» **Exercise**
Copy the material from the line holding "Given: Click the Excel icon in toolbar" through the line holding "Action: tap(65, 433)", both included, swapping "column header" for "column heading" and leaving everything else unchanged.

==========

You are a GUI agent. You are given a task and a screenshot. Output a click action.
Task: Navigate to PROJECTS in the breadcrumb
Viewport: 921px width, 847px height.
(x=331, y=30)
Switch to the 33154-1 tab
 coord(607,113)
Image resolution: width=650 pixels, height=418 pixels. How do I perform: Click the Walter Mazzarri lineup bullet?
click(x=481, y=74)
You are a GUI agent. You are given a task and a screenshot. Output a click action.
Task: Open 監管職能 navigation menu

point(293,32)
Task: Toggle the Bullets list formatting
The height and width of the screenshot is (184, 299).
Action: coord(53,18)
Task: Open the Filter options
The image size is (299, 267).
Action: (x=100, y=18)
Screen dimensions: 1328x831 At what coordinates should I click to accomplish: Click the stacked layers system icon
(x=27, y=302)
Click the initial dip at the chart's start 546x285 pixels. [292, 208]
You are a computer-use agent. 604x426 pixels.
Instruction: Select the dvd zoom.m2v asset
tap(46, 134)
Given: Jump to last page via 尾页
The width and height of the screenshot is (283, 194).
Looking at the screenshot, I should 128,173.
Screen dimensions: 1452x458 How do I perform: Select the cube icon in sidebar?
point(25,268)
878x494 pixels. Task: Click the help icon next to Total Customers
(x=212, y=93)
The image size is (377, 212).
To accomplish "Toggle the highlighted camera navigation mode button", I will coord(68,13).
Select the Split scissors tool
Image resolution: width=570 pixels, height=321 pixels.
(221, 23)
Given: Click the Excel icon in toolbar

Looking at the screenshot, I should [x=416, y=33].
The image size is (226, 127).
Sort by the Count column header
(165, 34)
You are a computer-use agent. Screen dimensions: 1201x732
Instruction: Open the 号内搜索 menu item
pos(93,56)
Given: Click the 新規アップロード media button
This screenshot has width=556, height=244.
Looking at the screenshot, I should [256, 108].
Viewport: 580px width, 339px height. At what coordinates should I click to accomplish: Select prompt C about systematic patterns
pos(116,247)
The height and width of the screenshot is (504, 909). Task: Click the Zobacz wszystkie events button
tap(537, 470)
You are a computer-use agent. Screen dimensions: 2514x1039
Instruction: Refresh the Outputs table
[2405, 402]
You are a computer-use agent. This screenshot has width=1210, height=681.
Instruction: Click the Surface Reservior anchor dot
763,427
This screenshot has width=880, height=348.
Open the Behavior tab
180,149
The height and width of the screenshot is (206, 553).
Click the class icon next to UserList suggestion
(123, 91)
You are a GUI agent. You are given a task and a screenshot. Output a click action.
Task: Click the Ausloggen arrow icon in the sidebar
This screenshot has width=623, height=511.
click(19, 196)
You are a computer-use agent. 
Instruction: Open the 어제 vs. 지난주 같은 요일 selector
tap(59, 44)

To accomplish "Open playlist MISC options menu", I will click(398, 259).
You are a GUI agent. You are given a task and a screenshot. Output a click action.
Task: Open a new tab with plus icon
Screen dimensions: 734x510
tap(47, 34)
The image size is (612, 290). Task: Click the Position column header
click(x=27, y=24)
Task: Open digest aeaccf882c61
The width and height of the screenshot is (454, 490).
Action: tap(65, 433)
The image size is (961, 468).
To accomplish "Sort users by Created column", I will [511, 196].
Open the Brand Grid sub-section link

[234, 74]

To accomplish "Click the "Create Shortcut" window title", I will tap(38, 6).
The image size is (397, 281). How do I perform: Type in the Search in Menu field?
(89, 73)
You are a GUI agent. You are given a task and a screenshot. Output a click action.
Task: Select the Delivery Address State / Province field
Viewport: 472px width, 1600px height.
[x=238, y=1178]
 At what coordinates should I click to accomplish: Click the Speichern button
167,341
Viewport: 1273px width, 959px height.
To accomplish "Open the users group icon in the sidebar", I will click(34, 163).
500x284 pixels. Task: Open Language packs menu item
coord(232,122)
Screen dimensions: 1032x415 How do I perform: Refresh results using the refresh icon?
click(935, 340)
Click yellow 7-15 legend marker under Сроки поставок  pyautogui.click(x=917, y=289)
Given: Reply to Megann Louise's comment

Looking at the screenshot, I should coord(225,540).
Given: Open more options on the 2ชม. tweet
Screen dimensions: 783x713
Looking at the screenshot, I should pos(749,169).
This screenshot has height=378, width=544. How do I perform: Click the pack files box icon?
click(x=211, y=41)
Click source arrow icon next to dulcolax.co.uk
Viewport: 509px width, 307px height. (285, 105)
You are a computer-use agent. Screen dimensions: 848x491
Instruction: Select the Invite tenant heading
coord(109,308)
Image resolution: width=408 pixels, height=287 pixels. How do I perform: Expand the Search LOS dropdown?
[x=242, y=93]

==========

» **Solution to the exercise**
Given: Click the Excel icon in toolbar

Looking at the screenshot, I should [x=416, y=33].
The image size is (226, 127).
Sort by the Count column heading
(165, 34)
You are a computer-use agent. Screen dimensions: 1201x732
Instruction: Open the 号内搜索 menu item
pos(93,56)
Given: Click the 新規アップロード media button
This screenshot has width=556, height=244.
Looking at the screenshot, I should [256, 108].
Viewport: 580px width, 339px height. At what coordinates should I click to accomplish: Select prompt C about systematic patterns
pos(116,247)
The height and width of the screenshot is (504, 909). Task: Click the Zobacz wszystkie events button
tap(537, 470)
You are a computer-use agent. Screen dimensions: 2514x1039
Instruction: Refresh the Outputs table
[2405, 402]
You are a computer-use agent. This screenshot has width=1210, height=681.
Instruction: Click the Surface Reservior anchor dot
763,427
This screenshot has width=880, height=348.
Open the Behavior tab
180,149
The height and width of the screenshot is (206, 553).
Click the class icon next to UserList suggestion
(123, 91)
You are a GUI agent. You are given a task and a screenshot. Output a click action.
Task: Click the Ausloggen arrow icon in the sidebar
This screenshot has width=623, height=511.
click(19, 196)
You are a computer-use agent. 
Instruction: Open the 어제 vs. 지난주 같은 요일 selector
tap(59, 44)

To accomplish "Open playlist MISC options menu", I will click(398, 259).
You are a GUI agent. You are given a task and a screenshot. Output a click action.
Task: Open a new tab with plus icon
Screen dimensions: 734x510
tap(47, 34)
The image size is (612, 290). Task: Click the Position column heading
click(x=27, y=24)
Task: Open digest aeaccf882c61
The width and height of the screenshot is (454, 490).
Action: tap(65, 433)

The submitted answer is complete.